Diário de um Interno

Libra

Fevereiro 8, 2008 · Deixe um comentário

Tudo começou com uma balança, mas hoje estou doente. Nesta manhã de sexta-feira o ofício de Interno me preparava para uma longa manhã de atendimentos em um ambulatório localizado num ponto ermo da cidade, numa comunidade dita carente. Acho engraçado este termo, pois grande parte dos moradores da rua principal exibem receptores Sky pregados nas suas paredes, muitos deles possuem lojas e o último fumante que atendi, uma senhora de meros cinqüenta anos de idade, teria hoje uma quantia estimada em R$800.000,00 (oitocentos mil reais) caso tivesse comprado ações no lugar de maços de cigarro.

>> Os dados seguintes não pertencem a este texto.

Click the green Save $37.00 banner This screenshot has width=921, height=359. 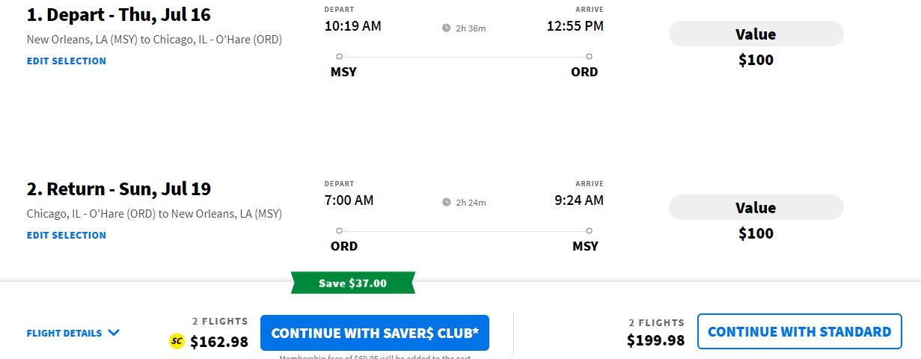(x=352, y=283)
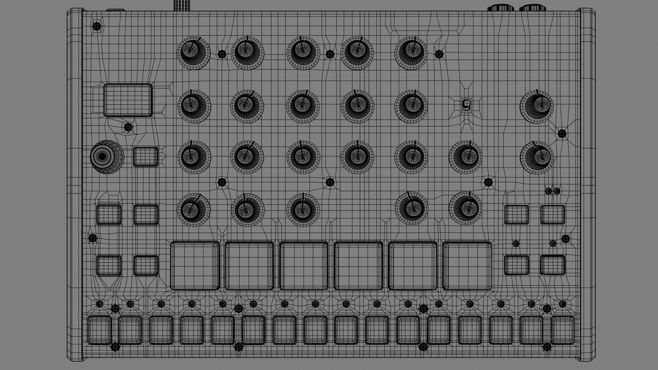This screenshot has width=658, height=370.
Task: Click the top-left knob in the first knob row
Action: tap(193, 53)
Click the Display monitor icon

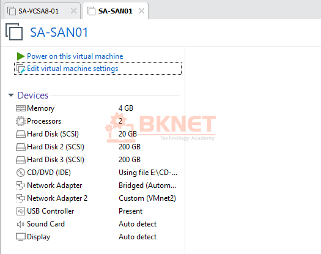[x=21, y=237]
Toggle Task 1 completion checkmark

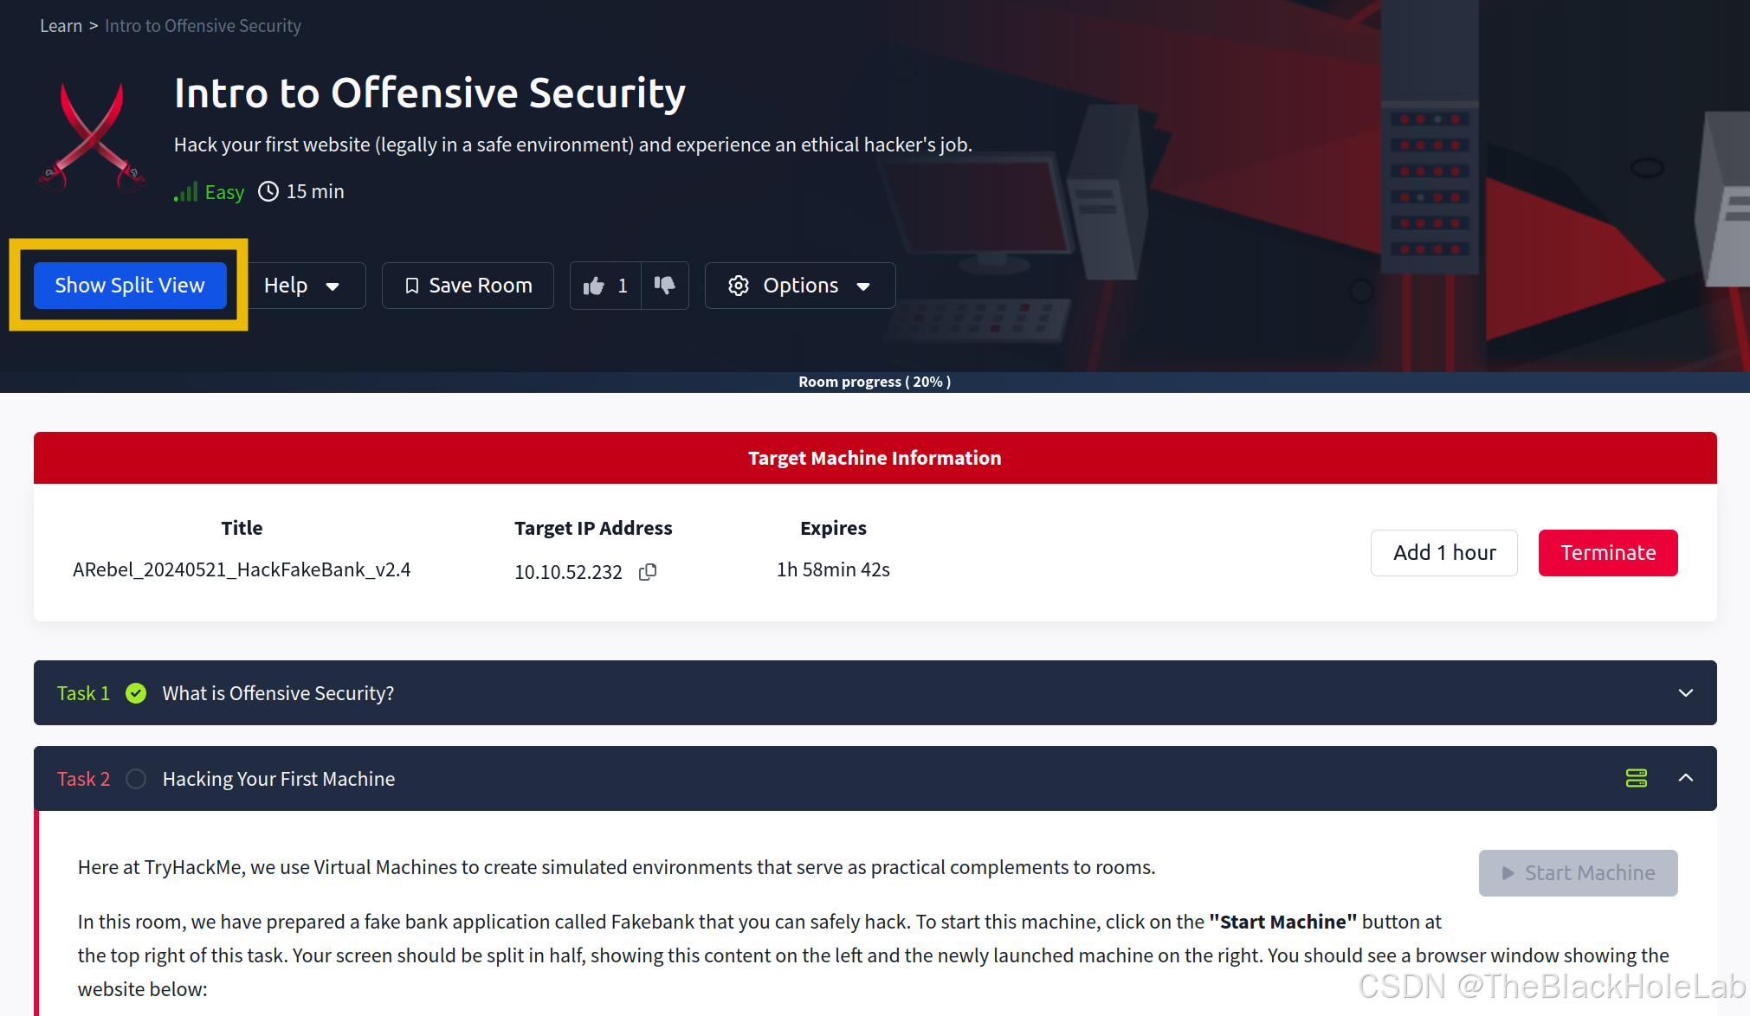(x=136, y=692)
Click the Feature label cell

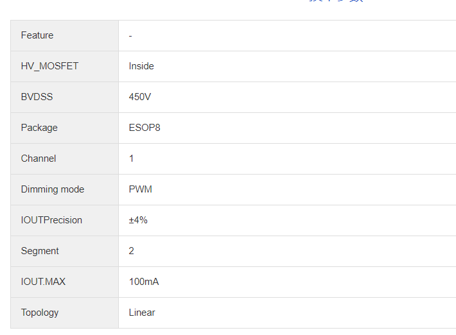tap(37, 35)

Não estamos diante de uma comunidade carente porque ela não tem recursos, mas por ela não saber usar os recursos que tem. Riram de um grande amigo deste autor quando se mostrou avesso à idéia de tapar os buracos de um bairro sem a menor infra-estrutura sanitária. De maneira semelhante, quando apontei, em uma peculiar reunião semanal sobre “o futuro das ações em saúde”, que muito me agradaria ver economistas integrando equipes de saúde, todos riram redondamente da idéia.

 

Tudo começou com uma balança pois este autor se achou doente, e nada disto tem a ver com um súbito – e chatíssimo – resfriado comum que o derrubou na cama nesta sexta-feira. Tem, antes disto, relação com o fato de ter achado seu corpo… inadequado. Esta foi a melhor palavra que pôde ser achada – inadequado – pois, a rigor, não se pode dizer que o corpo esteja doente, ainda que os fatores de risco existam. Este autor, muito antes de ser interno, não consome qualquer tipo de droga, lícita ou ilícita, quase não come carnes vermelhas e, apesar de todos os esforços, esforça-se contra um incômodo sobrepeso e um histórico familiar rico em percalços.

 

Quando tudo começa com uma balança, isto quer dizer que existe o desejo de não adoecer, na casa dos cinqüenta, por coisas feitas na casa dos vinte. Neste sentido, negar uma prática de ambulatório da sexta-feira pela manhã pode ser o começo de um novo padrão de comportamento, similar àquele que trocaria montanhas de cigarro pelo mercado acionário. Assim que o resfriado passar, o autor vai a uma loja de cores berrantes para comprar uma balança e, toda vez que subir nela, verá um futuro duro se curvar, fluido, enquanto as circunstâncias ainda são moles. Bem moles.